* Required work
1: Condense the paragraph of the column on moviegoers' impatience that begins "You can detect this impatience on the road too" into a short bulleted list that keeps its main facts.
2: Extend the column on impatience in Pune's movie halls, picking up right after its final sentence.

* Passage provided
>>>

PUNE, June 14: I have often been flabbergasted by this rare phenomenon in the city. If you are an avid and serious movie-watcher, you also must have experienced the same. There is an inexplicable impatience in the air and you notice it towards the end of a movie.
Everywhere else, particularly in the heartlands of cinema like Maharashatra, Bengal or the entire South India, people get up only after the credit lines have finished. Here, forget about the credit lines, they are never shown, the hall is up on its feet even before the film is over. Recently we went to watch James Cameron’s epochal production, Titanic’.
The story was coming to an end. Gloria Stuart, the old version of Rose, had just dropped the coveted diamond into the ocean and after panning the old portraits and her sleeping face the camera slips from reality into her cherished dream.
There is darkness on the screen for that fraction of a second. Oh, that was enough, the people put the final stop on the movie and stood up. There was a bunch of young men in front of us. Without realising the relevance of the romantic music that was still on, they got into a heated argument. Over what? If this picture were made in Bollywood, how they would have ended it?’ My irritated request to them to shut up and the sudden lighting up of the screen made them realise that the film’s final shot was yet to come.
This is a standard pattern here. Why is this great hurry to leave the hall? When you have bought the tickets and have decided to sit through the film, why not extend it for another few minutes and relish the culmination?
For when you are in the last scene, you get transported into a different mental frame. But, unfortunately, that is the time for the clink-clank of bottles, the clap’ of the chairs and the discussion to erupt. All these when the winding-up scene is in progress on the screen. Film-viewing is a serious business unless it is some slapstick like Deewana Mastana’ or a thorough formula film like Aaj ka Gundaraj’. When you are out there to watch a serious film, have a little more patience for the director and the actors have spent months, even years as in the case of Titanic’, to put forth a human interest story for you. Your patience will make you enjoy the film more as you can partake each aspect and detail which can be relished later on. But for that you have to get rid of this contagious disease of impetuousness.
You can detect this impatience on the road too, the same urge to reach somewhere as if there is no tomorrow. It is more evident at the traffic light interjections. The light on the other side has only to turn yellow, before your red becomes green, for people to move ahead, risking themselves and the remaining drivers from the other side, and for those behind to start their honking business.

<<<

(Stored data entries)
>>>

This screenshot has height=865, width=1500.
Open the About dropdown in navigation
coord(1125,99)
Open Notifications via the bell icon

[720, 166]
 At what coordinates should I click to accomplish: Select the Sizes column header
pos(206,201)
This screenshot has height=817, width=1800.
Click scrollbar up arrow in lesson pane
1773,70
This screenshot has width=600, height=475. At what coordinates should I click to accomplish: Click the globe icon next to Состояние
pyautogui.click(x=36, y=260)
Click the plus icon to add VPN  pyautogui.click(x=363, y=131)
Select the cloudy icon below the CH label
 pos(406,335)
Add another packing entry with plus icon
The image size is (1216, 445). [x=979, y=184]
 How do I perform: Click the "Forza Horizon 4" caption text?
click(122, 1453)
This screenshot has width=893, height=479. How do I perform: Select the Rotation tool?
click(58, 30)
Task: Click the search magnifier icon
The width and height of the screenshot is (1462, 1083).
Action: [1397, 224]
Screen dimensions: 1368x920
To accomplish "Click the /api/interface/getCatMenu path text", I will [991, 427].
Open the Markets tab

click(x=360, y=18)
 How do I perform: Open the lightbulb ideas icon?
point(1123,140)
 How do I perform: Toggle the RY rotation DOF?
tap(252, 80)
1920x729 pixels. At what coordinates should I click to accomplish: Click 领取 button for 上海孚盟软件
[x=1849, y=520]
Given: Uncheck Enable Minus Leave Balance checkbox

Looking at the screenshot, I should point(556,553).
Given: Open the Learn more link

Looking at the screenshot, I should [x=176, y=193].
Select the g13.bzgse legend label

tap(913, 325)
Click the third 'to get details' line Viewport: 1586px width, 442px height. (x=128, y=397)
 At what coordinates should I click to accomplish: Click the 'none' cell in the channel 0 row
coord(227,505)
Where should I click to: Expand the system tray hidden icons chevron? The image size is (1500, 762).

<<<

* Responses for each task
1:
- The same impatience appears on the road, where people rush as if there is no tomorrow.
- It is most evident at traffic lights.
- People move ahead as soon as the light on the other side turns yellow, before their own red turns green.
- This puts them and the drivers coming from the other side at risk.
- The drivers behind them start honking.

2:
Once a Norwegian pillionrode on my scooter and after crossing two such traffic lights, his shocked reaction came, “Why are they honking like this? It is dual-way-system. If we do such things in Norway, our licences will be revoked.” I told him, “My dear friend, this is India. The whole country is run in this bulldozing manner. See, ours is a poor country, so it is survival of the fittest.”
You may have been victim to such hurry on the road many times. I have often been witness to many accidents wherein a little more caution and yes, patience of course, could have resulted in saving a life or two. But then some people are so incorrigible that their irresistible itch to race off at the traffic lights cannot be curtailed by a screaming you or me, but by only an effective police. In Kerala, we have a funny query to anyone found dashing on the road, especially the youngsters on their mobikes. When I was in college, our gang’s favourite pastime used to be this on freaky evenings.
We would stop such a racer and would ask, “Are you going to buy Vayu Guliga‘ for your mother?” Now, to enjoy this small joke, let me explain; the Vayu Guliga’ is an ayurvedic tablet, small white one that melts in the mouth, which is given to a dying person to ease the last breath. The expansion, on seeing the girls, and the contraction later on of his face would set us off into peels of laughter.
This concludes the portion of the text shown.